While sex and painting have long gone hand in hand – the scopophilic tradition of art having been well cemented from Classical Antiquity onwards – anti-Freudian forms of feminism, which have rejected the realities of the differences between the sexes, mean that art such as Mead’s must be tucked away, shoved under the bed of an art world which feigns liberalism but shirks any true transgression of boundaries. We may have become de-sensitized to the porn paintings of John Currin and gang bang scenes by Paul McCarthy, but there is something about the honesty in the perverted scenes concocted by Mead, that has relegated his work to the fringes.
Having begun his formal training as a painter in his late twenties, Mead’s signature style has developed over the last thirty years to be defined by a sad-sack vision of masculinity, the kind found in the art of Mike Kelley and R. Crumb; men are mere schmucks, defenseless in the face of their desires. As noted by Barry Schwabsky, it is the subject matter, as opposed to the style of Mead’s work, that defines his painting. It is a form that is steeped in narrative, which confronts us with snippets from the artist’s dreams and nightmares (the designation of which is unclear.) In one of Mead’s flagstone paintings, a girl’s hands are being cut off by a maleficent nun, another depicts a sneering voyeur peeking out behind a curtain to catch a glimpse of a coquettish redhead. Each painting offers a juicy detail plucked straight out of the artist’s unconscious.
Mead’s facture is reminiscent of another subterranean narrative, that of the underground comix culture, the incubator for outcasts such as Crumb, Mike Diana and Spain Rodriguez. This connection to the illustrative tradition - with its pronounced outlines, stark color contrasts and uncensored content - provides a lineage for Mead’s work in which violence, sex and self-loathing are at the forefront. That which “fine art” only dips its toes in, is where these artists dive head first.
This exhibition takes its name, The Witching Hour, from the folkloric term which originated in Protestant spheres of Medieval Europe. The phrase connotes both the supernatural power of femininity (one that is ultimately connected to sexual power) and the mythological world that Mead’s paintings inhabit. Whether invoking the rituals of religion or rendering a scene in the dead of night - when wickedness is most potent – Mead’s art reveals a world which is truer to life, with its human urges and sexual intensity, than any form of artist realism.
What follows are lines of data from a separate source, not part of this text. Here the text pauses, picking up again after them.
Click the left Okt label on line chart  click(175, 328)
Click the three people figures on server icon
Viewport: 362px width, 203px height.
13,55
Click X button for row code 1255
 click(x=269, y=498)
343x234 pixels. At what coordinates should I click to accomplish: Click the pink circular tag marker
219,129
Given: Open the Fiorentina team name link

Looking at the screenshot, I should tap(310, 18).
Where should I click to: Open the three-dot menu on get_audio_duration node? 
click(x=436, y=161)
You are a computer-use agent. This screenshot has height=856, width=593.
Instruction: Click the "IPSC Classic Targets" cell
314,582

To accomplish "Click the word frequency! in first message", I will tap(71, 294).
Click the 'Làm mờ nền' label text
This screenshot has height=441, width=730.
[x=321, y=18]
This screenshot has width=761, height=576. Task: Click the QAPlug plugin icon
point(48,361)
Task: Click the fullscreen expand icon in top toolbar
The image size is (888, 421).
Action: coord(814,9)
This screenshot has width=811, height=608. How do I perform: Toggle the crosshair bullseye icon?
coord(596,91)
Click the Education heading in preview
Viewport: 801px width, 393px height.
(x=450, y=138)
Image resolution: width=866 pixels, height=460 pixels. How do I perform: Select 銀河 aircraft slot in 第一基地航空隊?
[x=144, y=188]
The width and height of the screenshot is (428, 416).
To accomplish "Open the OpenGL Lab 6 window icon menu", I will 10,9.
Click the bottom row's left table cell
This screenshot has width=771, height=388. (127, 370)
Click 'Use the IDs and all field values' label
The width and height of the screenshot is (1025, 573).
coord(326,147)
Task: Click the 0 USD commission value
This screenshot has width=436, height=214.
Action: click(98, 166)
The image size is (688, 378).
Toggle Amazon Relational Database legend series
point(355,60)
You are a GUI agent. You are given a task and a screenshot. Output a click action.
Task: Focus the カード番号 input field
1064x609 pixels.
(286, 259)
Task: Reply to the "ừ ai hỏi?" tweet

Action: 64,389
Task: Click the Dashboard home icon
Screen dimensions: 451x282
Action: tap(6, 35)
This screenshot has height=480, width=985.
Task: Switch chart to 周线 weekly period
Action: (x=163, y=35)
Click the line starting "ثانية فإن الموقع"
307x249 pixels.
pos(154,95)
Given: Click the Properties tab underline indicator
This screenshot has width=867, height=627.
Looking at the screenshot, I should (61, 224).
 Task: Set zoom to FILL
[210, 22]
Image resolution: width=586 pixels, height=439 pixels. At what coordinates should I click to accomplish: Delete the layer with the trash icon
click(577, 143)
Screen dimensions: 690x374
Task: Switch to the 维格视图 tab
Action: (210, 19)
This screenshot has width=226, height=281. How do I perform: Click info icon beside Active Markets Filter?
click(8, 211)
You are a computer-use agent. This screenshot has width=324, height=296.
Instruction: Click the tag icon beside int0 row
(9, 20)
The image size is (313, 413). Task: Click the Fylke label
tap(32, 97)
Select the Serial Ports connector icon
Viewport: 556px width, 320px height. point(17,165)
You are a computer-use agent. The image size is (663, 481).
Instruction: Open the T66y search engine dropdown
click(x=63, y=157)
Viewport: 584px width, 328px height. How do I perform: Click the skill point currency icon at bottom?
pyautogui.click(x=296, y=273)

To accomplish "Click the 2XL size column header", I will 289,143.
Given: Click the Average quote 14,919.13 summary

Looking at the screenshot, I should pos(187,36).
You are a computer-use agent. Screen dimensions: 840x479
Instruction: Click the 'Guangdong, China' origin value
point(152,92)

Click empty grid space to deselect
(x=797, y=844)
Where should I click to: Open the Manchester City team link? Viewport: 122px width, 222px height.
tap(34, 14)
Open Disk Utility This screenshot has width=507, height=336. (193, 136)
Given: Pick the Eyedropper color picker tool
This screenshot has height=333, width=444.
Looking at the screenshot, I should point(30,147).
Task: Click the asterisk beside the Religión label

Stu Mead (b.1955, Waterloo, Iowa) is a Berlin based artist whose practice encompasses painting, drawing, printmaking and zine production. Mead’s work has been internationally exhibited, with recent presentations at Taco-che, Tokyo (2018), Arts Factory, Paris (2017) and Galerie Toxic, Luxembourg (2016.) On the occasion of The Witching Hour, a monographic publication has been produced in collaboration with Visitor Design. This book includes an interview between Mead and the American painter and art critic, Walter Robinson, and takes the form of a facsimile of Mead’s sketchbooks, featuring plannings for a number of paintings included in this exhibition. This exhibition is organized in collaboration with curator Ariella Wolens.